Records from a pointing dataset:
= = =
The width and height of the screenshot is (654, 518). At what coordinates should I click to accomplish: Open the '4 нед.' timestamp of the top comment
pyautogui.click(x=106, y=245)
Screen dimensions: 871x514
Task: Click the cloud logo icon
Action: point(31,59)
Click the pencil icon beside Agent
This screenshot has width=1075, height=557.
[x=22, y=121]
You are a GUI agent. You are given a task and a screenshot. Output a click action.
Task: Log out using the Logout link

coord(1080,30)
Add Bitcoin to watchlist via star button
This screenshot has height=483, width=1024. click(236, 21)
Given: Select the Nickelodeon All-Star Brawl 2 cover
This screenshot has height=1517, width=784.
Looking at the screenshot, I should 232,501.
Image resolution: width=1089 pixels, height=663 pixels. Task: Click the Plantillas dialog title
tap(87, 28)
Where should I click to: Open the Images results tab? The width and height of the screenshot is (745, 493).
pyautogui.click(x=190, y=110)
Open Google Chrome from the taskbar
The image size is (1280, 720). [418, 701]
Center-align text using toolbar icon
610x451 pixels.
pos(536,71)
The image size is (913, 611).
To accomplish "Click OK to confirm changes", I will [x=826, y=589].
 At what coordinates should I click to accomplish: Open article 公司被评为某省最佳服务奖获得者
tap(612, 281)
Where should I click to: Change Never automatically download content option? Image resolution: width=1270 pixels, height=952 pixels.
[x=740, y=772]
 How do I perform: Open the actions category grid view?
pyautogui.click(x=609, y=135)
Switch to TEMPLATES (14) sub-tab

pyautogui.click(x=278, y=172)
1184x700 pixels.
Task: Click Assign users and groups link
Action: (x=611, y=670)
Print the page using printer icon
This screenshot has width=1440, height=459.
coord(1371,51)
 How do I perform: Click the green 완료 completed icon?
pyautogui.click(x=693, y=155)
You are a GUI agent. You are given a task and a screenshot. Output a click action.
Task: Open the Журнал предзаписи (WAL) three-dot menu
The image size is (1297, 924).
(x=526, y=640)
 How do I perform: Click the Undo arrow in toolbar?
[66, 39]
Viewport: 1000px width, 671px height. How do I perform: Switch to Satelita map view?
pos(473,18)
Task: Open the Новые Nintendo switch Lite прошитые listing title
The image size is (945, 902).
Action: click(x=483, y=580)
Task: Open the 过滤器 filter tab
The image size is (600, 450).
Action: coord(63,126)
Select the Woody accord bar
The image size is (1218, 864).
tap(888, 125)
= = =
YOUR GOAL: Output the entire listing as a Markdown table with the columns Row and Line, numbering each row and leaving out blank lines.

CORRECT ANSWER:
| Row | Line |
|---|---|
| 1 | The width and height of the screenshot is (654, 518). At what coordinates should I click to accomplish: Open the '4 нед.' timestamp of the top comment |
| 2 | pyautogui.click(x=106, y=245) |
| 3 | Screen dimensions: 871x514 |
| 4 | Task: Click the cloud logo icon |
| 5 | Action: point(31,59) |
| 6 | Click the pencil icon beside Agent |
| 7 | This screenshot has width=1075, height=557. |
| 8 | [x=22, y=121] |
| 9 | You are a GUI agent. You are given a task and a screenshot. Output a click action. |
| 10 | Task: Log out using the Logout link |
| 11 | coord(1080,30) |
| 12 | Add Bitcoin to watchlist via star button |
| 13 | This screenshot has height=483, width=1024. click(236, 21) |
| 14 | Given: Select the Nickelodeon All-Star Brawl 2 cover |
| 15 | This screenshot has height=1517, width=784. |
| 16 | Looking at the screenshot, I should 232,501. |
| 17 | Image resolution: width=1089 pixels, height=663 pixels. Task: Click the Plantillas dialog title |
| 18 | tap(87, 28) |
| 19 | Where should I click to: Open the Images results tab? The width and height of the screenshot is (745, 493). |
| 20 | pyautogui.click(x=190, y=110) |
| 21 | Open Google Chrome from the taskbar |
| 22 | The image size is (1280, 720). [418, 701] |
| 23 | Center-align text using toolbar icon |
| 24 | 610x451 pixels. |
| 25 | pos(536,71) |
| 26 | The image size is (913, 611). |
| 27 | To accomplish "Click OK to confirm changes", I will [x=826, y=589]. |
| 28 |  At what coordinates should I click to accomplish: Open article 公司被评为某省最佳服务奖获得者 |
| 29 | tap(612, 281) |
| 30 | Where should I click to: Change Never automatically download content option? Image resolution: width=1270 pixels, height=952 pixels. |
| 31 | [x=740, y=772] |
| 32 |  How do I perform: Open the actions category grid view? |
| 33 | pyautogui.click(x=609, y=135) |
| 34 | Switch to TEMPLATES (14) sub-tab |
| 35 | pyautogui.click(x=278, y=172) |
| 36 | 1184x700 pixels. |
| 37 | Task: Click Assign users and groups link |
| 38 | Action: (x=611, y=670) |
| 39 | Print the page using printer icon |
| 40 | This screenshot has width=1440, height=459. |
| 41 | coord(1371,51) |
| 42 |  How do I perform: Click the green 완료 completed icon? |
| 43 | pyautogui.click(x=693, y=155) |
| 44 | You are a GUI agent. You are given a task and a screenshot. Output a click action. |
| 45 | Task: Open the Журнал предзаписи (WAL) three-dot menu |
| 46 | The image size is (1297, 924). |
| 47 | (x=526, y=640) |
| 48 |  How do I perform: Click the Undo arrow in toolbar? |
| 49 | [66, 39] |
| 50 | Viewport: 1000px width, 671px height. How do I perform: Switch to Satelita map view? |
| 51 | pos(473,18) |
| 52 | Task: Open the Новые Nintendo switch Lite прошитые listing title |
| 53 | The image size is (945, 902). |
| 54 | Action: click(x=483, y=580) |
| 55 | Task: Open the 过滤器 filter tab |
| 56 | The image size is (600, 450). |
| 57 | Action: coord(63,126) |
| 58 | Select the Woody accord bar |
| 59 | The image size is (1218, 864). |
| 60 | tap(888, 125) |